* Activity
In the copy, include no pictures. Reproduce the rest of the entries exactly.

* Data shown
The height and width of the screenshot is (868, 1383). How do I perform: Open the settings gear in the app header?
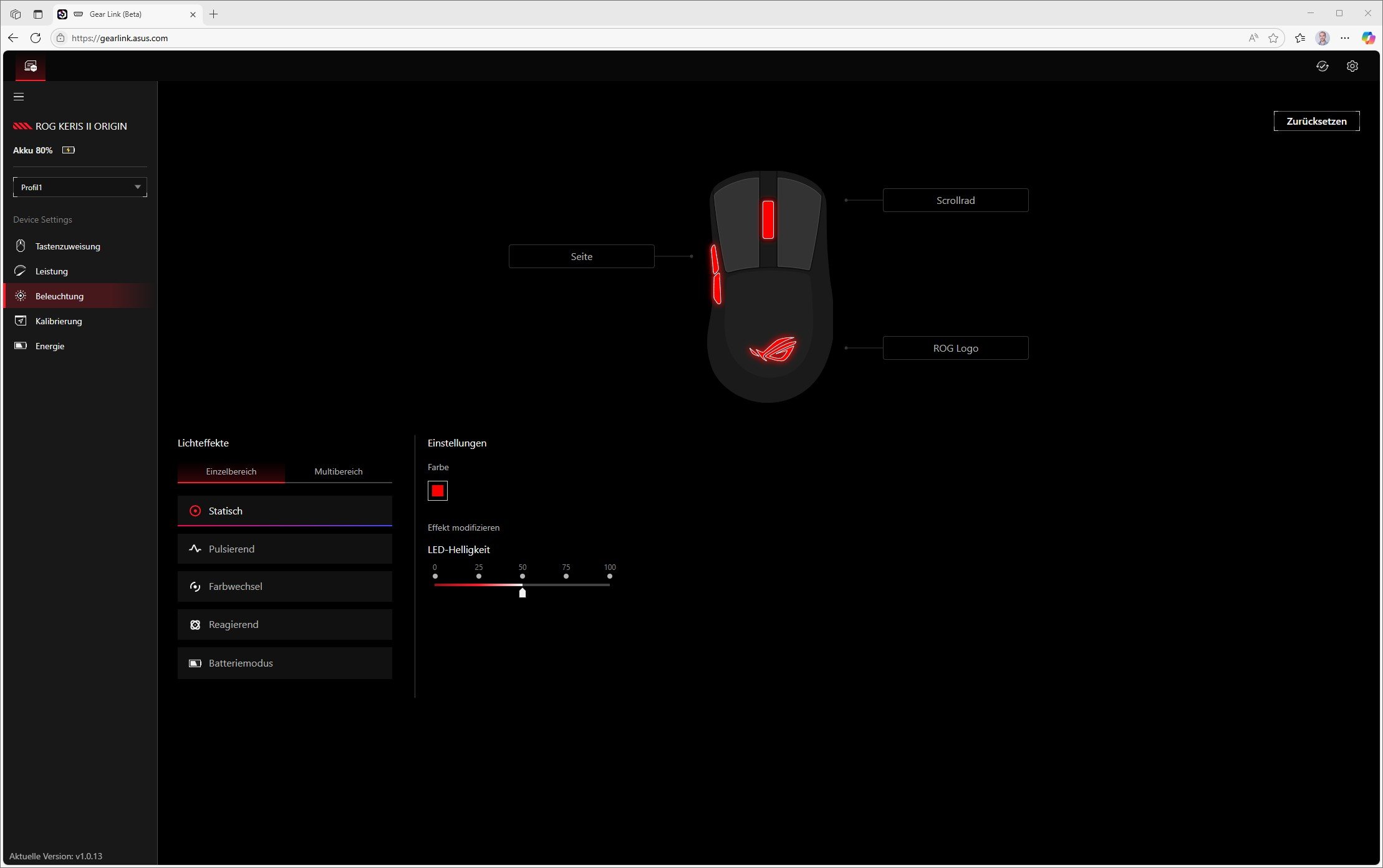[x=1352, y=66]
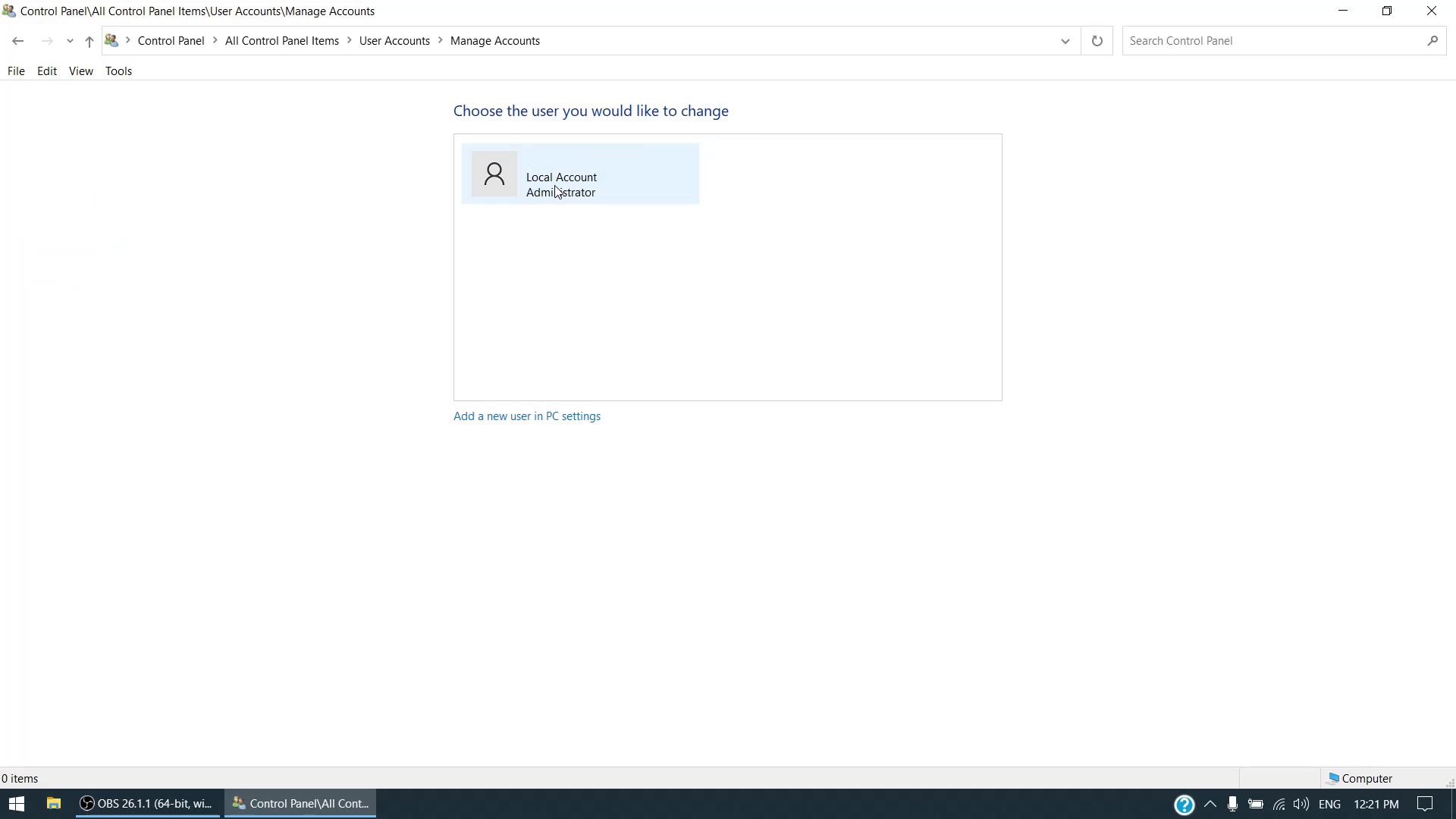Click the Up one level arrow
The height and width of the screenshot is (819, 1456).
tap(89, 42)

* Result for this task
The height and width of the screenshot is (868, 1383). How do I perform: Open the settings gear in the app header?
[x=1352, y=66]
Click the Up one level arrow
The height and width of the screenshot is (819, 1456).
tap(89, 42)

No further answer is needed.